Wendell is a 12 year old boy who has spent most of his life on the island.  He runs around, fishes, collects shells, and tries very hard to move past an infatuation with a previous patient that ended in tragedy.  He is a bit lost and trying to find his place on the island.  

Iris and Ambrose soon connect and begin to play checkers every day, telling each other their tales, slowly revealing what brought them to Sanibel Island.  They are falling in love, and even though Iris is married, they hope to escape and be together.  Can Iris save Ambrose from his war demons?  Can Iris ever be believed, or will her husband win again?  

I've read some reviews where people said this book was just too depressing.  It is sad.  It reveals the horrors of war and slavery; and making choices that can haunt a person until they are driven mad. Can we ever be at peace with our past?  I'll just say that Ambrose will tear your heart out.  

Add this to your list if you like Southern fiction.  It reminded me a bit of The Rebel Wife --a twist on the usual Civil War fiction.  It also would be a great book group title.  

Rating:  7/10 for Iris and Ambrose and their haunting tales; a subject that it not explored much in modern fiction, and a beautiful setting on Sanibel Island.

Available in hardcover, paperback, and e-book.

Friday, May 3, 2013

Strands of Bronze and Gold by Jane Nickerson

This is a retelling of the fairy tale Bluebeard--so no surprises on what happens in the story.  It even says on the cover "The Bluebeard fairy tale retold".  If you're not familiar with this fairy tale, I'll quickly sum it up:  Bluebeard has been married many times, and all his wives have died--but no one know how.  He picks another young woman to be his wife, charms her, and marries her.  Leaving his estate on business, he gives her the keys to all the rooms, and tells her she can go in every room, but one.  

Yep, she goes in that room.  And finds the bodies of all his dead wives.  And realizes she's married a murderer, and she's probably next on the list.  Bluebeard returns, finds out she went in the forbidden room, and attempts to kill her.  Luckily, she is saved, Bluebeard is killed, and she inherits all his wealth.  
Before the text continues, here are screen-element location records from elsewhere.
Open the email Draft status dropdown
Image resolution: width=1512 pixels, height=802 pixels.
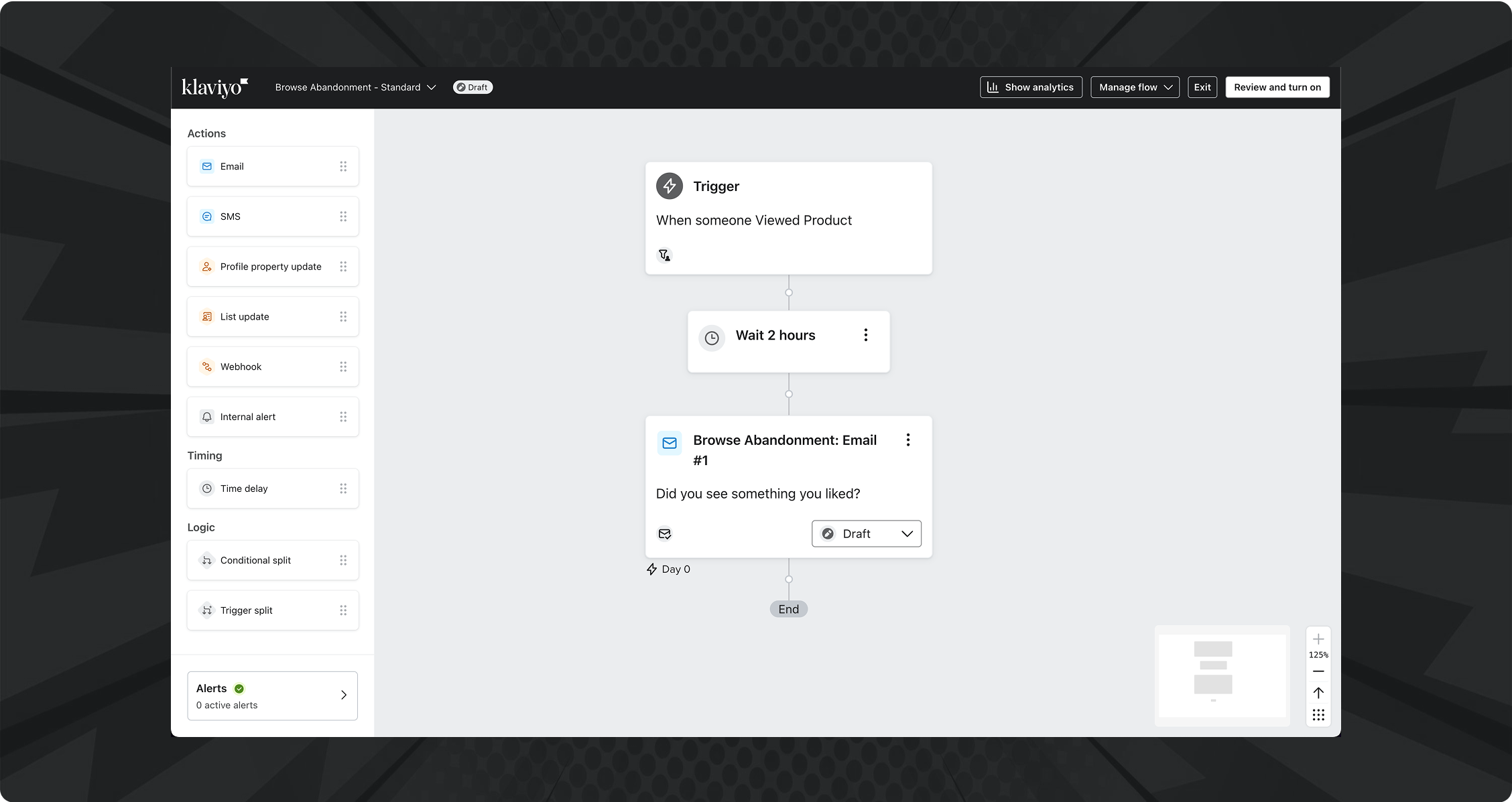[x=866, y=534]
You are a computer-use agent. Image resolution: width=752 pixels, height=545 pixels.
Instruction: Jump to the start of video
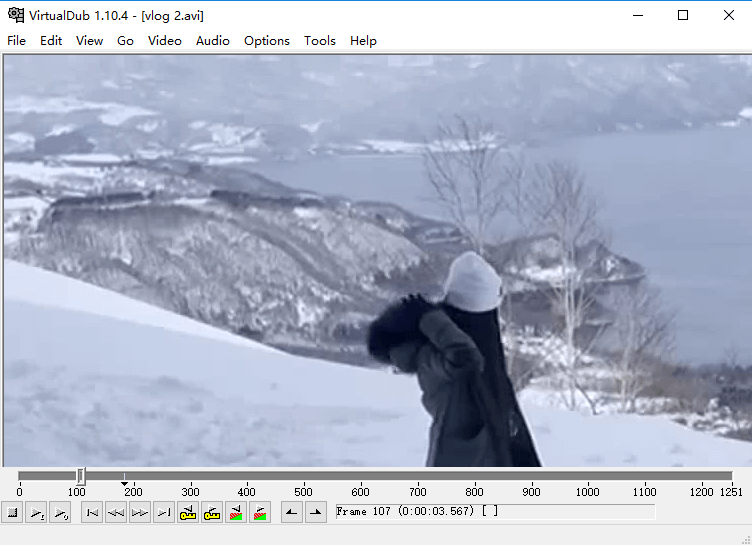(x=92, y=513)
That's pretty much what happens in Strands of Bronze and Gold.  This retelling takes places in 1855 Mississippi, where Sophie has journeyed from Boston to live with her godfather, Monsieur Bernard de Cressac in his giant home, Wyndriven Abbey.  Sophie has beautiful long red hair, and Bernard quickly makes it obvious he's attracted to her--and her red hair.  
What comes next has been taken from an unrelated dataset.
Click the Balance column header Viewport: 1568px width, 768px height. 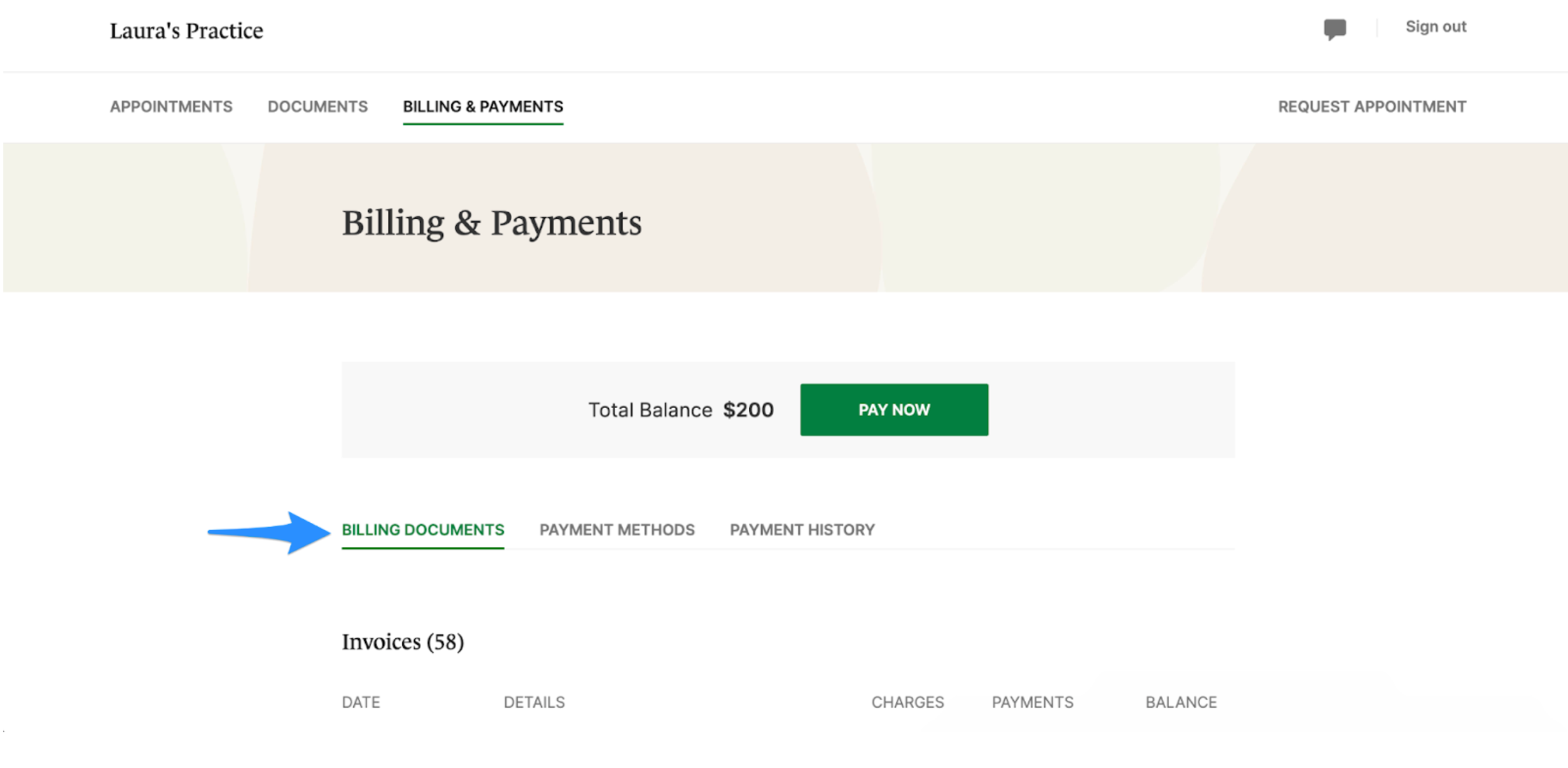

Sophie is only 17, and this is a teen book.  This is what I kept reminding myself of as I read it.  She's not going to have the smarts to get the heck out of dodge when she first starts to feel something is not right.  And she's young enough to be persuaded by an older, charismatic gentleman to stay and keep enjoying the lush life she's experiencing.  I imagine I would have done the same thing at 17.  But Sophie does slowly come out of her "crush" on Bernard and begins to realize underneath his charm Bernard is cruel, vicious, and not someone she wants to marry.

But Bernard has a way of getting what he wants.  Can Sophie figure out what's going on, and save herself before the net closes around her?  Will her actions hurt other people who are trying to help her?  

So read this novel knowing the storyline is based on a fairy tale.  You read it purely for enjoyment.  The descriptions of Wyndriven Abbey really are pretty spectacular, and the setting in Mississippi is perfectly toned to provide the creep factor required--all the beauty of nature, and underneath the smell of decay, bogs, and rot.  Bernard is a gorgeous man, but looks can be deceiving!

Rating:  6/10; loved the setting and the description; no surprises here.  Sophie starts out slow, but finally finds her inner strength.

Available in hardcover, audio, and e-book.